Karin Bolling-Ferrel negotiates the Technical Services Agreement, which is the collective bargaining agreement applied by, among others, tech companies, game developers as well as technical consulting companies. Below, Karin dispels nine common myths about collective bargaining agreements.

1. We get tied down in our salary review process. Collective bargaining agreements mean that we are not allowed to set individual salaries or provide higher salary raises than the "benchmark"

Not correct at all! Our collective bargaining agreements provide for individual salary setting based on, for example, performance. The "benchmark" regulates the minimum salary raise that applies in total at the company unless you agree on something else; you can always elect to pay higher raises than that.

2. Collective bargaining agreements do not suit a global company

Regardless of where the company operates geographically, there are legal rules to follow. This is also the case in Sweden and it is not something that the company can opt out of. Our collective bargaining agreements replace the Swedish legal regulations for more flexibility. It is therefore not true that collective bargaining agreements are not suitable for global companies. In addition, many of our member companies are successful globally.

3. You cannot have employee stock options when you have a collective bargaining agreement

In our collective bargaining agreements, there are no obstacles to having employee stock options, bonus systems or other incentive programs.

4. Collective bargaining agreements do not work for our unique business in tech

A collective bargaining agreement contains rules that change the legislation to suit the needs of the industry. If you do not have a collective bargaining agreement, you must follow the legal regulations, which are less flexible. Collective bargaining agreements are a framework with great flexibility where employers and trade unions may agree on company-adapted solutions that suit the business. Unique solutions for unique companies, simply put.
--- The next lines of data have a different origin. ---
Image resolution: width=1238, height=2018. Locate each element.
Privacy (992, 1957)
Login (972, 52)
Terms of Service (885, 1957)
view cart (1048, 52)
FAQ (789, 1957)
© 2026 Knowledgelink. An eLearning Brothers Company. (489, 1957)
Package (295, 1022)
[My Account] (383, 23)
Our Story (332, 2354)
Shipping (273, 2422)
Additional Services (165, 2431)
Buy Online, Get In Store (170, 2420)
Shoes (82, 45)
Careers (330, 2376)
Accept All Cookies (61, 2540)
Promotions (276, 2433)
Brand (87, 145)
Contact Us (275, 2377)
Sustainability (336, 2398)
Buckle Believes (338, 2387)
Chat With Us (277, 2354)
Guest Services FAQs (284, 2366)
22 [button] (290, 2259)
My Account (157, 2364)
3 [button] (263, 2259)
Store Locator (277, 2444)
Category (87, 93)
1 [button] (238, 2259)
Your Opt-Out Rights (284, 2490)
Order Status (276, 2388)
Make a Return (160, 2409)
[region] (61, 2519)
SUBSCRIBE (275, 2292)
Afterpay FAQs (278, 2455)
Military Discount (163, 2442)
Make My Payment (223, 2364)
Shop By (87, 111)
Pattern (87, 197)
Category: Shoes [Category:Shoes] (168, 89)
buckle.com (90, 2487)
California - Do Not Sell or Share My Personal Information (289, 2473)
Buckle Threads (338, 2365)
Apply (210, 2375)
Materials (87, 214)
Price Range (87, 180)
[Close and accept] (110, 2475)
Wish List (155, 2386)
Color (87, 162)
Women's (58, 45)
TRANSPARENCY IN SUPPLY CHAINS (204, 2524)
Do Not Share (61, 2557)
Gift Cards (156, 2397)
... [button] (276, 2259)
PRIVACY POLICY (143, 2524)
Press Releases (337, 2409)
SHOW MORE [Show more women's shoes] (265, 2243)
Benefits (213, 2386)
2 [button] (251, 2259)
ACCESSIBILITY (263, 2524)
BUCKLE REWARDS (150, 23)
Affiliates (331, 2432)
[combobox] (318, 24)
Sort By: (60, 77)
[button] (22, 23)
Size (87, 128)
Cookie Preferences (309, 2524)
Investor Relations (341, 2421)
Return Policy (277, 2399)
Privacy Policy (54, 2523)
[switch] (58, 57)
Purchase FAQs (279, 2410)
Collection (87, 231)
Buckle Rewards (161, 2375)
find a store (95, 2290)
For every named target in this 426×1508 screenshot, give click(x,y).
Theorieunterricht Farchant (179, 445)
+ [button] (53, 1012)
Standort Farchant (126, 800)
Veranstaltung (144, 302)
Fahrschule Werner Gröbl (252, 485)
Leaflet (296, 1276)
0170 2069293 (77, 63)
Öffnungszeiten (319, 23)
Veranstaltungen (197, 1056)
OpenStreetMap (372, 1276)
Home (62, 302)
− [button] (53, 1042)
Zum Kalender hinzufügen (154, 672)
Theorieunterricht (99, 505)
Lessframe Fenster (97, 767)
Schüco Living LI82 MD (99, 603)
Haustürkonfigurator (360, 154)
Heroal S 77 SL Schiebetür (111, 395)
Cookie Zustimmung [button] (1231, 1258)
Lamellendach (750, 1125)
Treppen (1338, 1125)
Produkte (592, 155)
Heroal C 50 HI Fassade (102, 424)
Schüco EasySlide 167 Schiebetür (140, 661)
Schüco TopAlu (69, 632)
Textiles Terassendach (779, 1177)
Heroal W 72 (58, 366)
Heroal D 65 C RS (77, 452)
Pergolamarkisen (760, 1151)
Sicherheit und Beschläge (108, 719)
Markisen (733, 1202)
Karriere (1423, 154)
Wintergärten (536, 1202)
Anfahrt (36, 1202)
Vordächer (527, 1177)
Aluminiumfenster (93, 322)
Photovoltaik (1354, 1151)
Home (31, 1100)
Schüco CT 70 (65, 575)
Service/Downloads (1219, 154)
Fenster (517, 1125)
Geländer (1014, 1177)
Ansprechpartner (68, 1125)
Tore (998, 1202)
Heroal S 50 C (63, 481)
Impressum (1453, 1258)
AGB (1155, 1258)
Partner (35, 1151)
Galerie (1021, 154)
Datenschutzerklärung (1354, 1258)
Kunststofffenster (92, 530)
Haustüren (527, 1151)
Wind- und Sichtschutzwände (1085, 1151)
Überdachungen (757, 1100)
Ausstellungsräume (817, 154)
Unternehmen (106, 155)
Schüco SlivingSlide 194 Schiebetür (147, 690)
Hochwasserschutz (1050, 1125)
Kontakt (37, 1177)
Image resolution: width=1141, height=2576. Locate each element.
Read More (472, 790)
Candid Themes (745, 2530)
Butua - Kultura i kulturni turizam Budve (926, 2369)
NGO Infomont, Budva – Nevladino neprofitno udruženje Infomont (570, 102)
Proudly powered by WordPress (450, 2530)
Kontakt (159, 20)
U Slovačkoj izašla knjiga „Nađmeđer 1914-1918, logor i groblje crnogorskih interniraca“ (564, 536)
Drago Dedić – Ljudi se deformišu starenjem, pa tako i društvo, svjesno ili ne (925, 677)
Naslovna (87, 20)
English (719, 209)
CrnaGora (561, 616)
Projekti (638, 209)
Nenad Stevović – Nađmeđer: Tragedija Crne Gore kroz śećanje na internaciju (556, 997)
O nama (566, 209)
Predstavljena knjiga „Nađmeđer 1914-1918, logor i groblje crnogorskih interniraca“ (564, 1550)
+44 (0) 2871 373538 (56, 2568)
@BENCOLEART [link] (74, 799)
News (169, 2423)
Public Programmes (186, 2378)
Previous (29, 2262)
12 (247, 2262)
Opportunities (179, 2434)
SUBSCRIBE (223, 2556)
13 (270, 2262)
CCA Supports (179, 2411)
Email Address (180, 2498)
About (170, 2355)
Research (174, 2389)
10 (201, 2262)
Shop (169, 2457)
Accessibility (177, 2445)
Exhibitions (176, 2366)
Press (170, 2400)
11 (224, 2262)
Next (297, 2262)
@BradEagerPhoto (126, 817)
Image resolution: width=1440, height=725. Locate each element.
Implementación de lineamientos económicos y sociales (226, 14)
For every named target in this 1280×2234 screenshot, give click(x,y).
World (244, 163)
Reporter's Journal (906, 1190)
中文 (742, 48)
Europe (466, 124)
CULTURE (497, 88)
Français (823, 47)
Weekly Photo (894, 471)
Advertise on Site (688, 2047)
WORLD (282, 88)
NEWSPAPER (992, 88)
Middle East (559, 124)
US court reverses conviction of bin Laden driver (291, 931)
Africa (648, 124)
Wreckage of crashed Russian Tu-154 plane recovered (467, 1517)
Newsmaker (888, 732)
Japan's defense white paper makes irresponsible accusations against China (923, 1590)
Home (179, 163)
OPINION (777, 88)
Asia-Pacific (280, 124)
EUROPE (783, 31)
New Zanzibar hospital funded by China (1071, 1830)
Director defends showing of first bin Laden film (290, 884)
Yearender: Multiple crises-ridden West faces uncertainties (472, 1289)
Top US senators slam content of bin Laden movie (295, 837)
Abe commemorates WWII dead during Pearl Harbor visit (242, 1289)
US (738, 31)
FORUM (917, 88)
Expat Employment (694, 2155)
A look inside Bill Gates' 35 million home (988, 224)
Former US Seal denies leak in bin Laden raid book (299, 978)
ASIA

5. Working hours rules become less flexible

We have replaced the Working Hours Act with our own rules that are more flexible than the legislation. In our agreements, for example, you can have the option of night work if necessary; there are also ample opportunities to handle work peaks before deadlines and the like.

6. We have better occupational pension plans

The collectively agreed occupational pension plans provide security and support for employers who do not have to procure them on their own. There is also a large range of procured funds and pension managers for employees to choose from. In addition, they provide more in the employees' wallets for every krona paid in, as the collectively agreed pension managers have lower fees and administration costs that otherwise eat up large parts of the saved pension capital. Overall, almost no insurance solutions that companies procure for themselves provide an equally high occupational pension. It is therefore be a win-win for employers and employees.

7. The company becomes less nimble as it is necessary to negotiate with the union

This is a common misconception we come across. According to the Co-Determination Act (MBL), companies with collective bargaining agreements need to consult more important changes and these are consulted only with the trade union parties who are parties to the collective bargaining agreement. Without a collective bargaining agreement, companies need to consult with all union affiliations that exist in the workplace in the event of, for example, redundancy. This makes the negotiations more time-consuming than with collective bargaining agreements.

8. With a collective bargaining agreement, the union has the decision-making power

A collective bargaining agreement in no way restricts the employer's right to decide on its own operations, even if the union in some instances has the right to opine on more important changes to the operations before the employer make the decision.

9. You may not offer additional benefits and insurance such as health care insurance

There are no obstacles to offering that type of insurance and benefits. Our collective bargaining agreements do not govern such benefits or such things as wellness allowances, lunch benefits or other things. It is entirely up to the employer to decide.